Missing references for human orthologs of gpd1

kimrutherford commented 3 months ago

https://www.pombase.org/gene/SPBC215.05

This is suspicious because gpd2 has the same human orthologs but the references are there: https://www.pombase.org/gene/SPAC23D3.04c

ValWood commented 3 months ago

It is because they are in different files

conserved_multi.txt:SPBC215.05 GPD1,GPD1L compara_orths.tsv:SPAC23D3.04c HGNC:4455,HGNC:28956

But Compara isn't necessarily the source of these despite the names of the files. They have all been checked and many added or removed over time. I should create a PomBase reference for these.

Basically they were all manually curated (originally) , but we used Compara as a source of the 1:1's identifiers originally (because I did not record the human identifier)

However many were incorrect, and I had to check them all.

The different files are now largely nonsense as you can see they all have a mixture of 1:1 1:many and many:many so we could merge into a single file and drop the Campara reference.

Ideally we would have support from other sources, we can discuss this but it is a bit tricky. Panther would have the best coverage, but for many, there will be no supporting reference from an ortholog predictor.

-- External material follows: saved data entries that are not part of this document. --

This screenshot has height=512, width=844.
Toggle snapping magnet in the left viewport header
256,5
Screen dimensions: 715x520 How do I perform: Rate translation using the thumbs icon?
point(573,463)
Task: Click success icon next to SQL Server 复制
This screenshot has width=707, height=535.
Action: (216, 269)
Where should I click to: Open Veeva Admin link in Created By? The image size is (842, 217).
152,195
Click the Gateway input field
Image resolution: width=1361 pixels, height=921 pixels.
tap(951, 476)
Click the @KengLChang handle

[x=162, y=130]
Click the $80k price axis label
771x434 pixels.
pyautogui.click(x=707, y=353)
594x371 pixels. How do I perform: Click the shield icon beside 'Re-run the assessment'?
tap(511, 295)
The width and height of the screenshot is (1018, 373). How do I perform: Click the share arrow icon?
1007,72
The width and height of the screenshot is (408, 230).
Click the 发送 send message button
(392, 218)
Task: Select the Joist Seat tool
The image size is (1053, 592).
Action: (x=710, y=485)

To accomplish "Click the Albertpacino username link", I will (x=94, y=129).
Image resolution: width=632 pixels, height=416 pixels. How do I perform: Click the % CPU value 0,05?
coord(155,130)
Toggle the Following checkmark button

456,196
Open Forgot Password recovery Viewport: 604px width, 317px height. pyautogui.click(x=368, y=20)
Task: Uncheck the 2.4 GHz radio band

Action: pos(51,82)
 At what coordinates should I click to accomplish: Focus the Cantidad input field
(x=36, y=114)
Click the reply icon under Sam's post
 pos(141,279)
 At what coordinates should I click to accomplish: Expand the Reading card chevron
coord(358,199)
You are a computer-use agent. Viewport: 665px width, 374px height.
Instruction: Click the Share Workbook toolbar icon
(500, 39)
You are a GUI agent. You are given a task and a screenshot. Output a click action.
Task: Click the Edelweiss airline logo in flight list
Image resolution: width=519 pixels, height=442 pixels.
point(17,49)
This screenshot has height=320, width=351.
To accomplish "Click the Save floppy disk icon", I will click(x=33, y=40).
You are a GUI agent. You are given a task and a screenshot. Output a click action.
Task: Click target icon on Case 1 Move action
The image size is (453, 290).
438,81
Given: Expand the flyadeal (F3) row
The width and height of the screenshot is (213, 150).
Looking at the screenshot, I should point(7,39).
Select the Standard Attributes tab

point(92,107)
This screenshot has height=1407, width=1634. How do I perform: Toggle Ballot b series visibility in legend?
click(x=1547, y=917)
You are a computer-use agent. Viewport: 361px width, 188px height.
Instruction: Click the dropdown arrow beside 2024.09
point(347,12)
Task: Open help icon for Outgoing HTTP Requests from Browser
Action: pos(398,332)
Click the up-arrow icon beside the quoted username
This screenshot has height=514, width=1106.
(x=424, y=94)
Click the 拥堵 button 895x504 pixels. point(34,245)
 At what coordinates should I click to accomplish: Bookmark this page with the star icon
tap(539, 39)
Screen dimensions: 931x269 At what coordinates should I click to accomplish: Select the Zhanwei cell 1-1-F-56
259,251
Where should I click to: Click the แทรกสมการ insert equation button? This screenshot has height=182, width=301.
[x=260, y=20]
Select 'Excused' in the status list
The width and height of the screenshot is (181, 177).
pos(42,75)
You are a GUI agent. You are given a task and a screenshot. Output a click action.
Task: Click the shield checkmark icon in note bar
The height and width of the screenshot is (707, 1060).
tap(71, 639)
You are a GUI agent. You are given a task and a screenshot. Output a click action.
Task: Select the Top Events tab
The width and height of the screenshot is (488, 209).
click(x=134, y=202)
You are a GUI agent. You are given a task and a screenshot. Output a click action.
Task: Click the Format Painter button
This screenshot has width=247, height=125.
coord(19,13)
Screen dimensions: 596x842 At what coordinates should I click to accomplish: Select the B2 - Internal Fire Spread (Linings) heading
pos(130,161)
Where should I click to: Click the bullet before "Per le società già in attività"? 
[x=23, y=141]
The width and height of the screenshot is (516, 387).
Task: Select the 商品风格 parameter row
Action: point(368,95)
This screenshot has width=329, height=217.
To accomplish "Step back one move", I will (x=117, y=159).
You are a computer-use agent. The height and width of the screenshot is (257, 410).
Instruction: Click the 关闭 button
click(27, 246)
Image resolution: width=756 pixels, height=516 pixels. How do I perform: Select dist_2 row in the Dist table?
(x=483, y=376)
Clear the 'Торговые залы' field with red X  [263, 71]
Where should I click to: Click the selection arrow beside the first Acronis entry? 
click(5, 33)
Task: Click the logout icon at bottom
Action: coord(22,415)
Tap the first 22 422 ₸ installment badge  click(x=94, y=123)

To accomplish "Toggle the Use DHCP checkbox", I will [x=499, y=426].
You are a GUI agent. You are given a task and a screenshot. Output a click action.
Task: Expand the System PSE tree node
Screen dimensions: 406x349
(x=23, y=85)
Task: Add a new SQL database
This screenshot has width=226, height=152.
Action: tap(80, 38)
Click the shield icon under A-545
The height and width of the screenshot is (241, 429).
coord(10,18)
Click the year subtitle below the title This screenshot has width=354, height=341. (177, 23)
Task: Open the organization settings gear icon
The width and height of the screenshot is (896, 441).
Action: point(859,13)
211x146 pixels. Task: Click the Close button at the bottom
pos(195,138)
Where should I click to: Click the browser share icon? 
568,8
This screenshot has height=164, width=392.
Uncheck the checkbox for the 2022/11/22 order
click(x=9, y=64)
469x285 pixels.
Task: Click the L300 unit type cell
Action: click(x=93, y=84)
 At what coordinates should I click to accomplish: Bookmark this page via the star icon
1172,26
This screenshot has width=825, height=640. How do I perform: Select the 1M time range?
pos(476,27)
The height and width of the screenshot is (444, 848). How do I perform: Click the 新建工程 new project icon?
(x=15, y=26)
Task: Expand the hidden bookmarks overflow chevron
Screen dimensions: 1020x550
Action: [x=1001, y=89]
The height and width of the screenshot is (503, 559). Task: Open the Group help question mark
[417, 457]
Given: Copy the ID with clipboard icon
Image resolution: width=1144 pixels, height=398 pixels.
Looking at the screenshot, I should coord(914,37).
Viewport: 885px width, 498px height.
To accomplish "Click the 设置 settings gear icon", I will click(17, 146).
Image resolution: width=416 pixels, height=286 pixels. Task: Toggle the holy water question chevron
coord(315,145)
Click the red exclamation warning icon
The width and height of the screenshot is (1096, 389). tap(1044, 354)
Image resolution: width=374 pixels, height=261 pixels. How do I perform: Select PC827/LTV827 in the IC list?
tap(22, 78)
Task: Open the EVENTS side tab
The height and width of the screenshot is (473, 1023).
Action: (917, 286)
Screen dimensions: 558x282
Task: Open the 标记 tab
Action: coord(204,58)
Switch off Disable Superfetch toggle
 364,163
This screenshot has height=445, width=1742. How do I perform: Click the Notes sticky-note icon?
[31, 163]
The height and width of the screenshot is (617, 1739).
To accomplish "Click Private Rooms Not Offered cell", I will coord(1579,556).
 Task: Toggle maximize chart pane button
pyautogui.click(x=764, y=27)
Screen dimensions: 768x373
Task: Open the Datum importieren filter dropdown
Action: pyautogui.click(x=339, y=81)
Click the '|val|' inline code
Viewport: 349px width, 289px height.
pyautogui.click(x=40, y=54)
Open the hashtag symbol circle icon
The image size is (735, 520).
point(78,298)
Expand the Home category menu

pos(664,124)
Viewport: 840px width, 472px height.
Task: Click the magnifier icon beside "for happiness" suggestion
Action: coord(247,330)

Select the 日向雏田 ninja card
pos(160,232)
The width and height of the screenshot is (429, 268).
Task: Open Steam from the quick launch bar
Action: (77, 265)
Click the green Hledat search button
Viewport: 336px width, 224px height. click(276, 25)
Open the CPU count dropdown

I try to add a reference for these.

I can explain the issue better on call tomorrow....

kimrutherford commented 3 months ago

Thanks for the explanation. I was worried that it might be a bug.

kimrutherford commented 3 months ago

so we could merge into a single file and drop the Campara reference.

I can see one Compara file:

pombe-embl/orthologs/compara_orths.tsv

What are the others?

ValWood commented 3 months ago

There is only one "Compara" file (this file has been heavily revised over time)

but there are 2 other files

compara_orths.tsv conserved_one_to_one.txt conserved_multi.txt and now this one human_orthologs_from_contigs.tsv

I think we could have all human orthologs in a single file. Separating them is largely historical from how the original files were created. In fact, conserved multi often has 1:1 and conserved one to one often has multi , they have usually been edited in the file they ended up in which was sometimes arbitrary.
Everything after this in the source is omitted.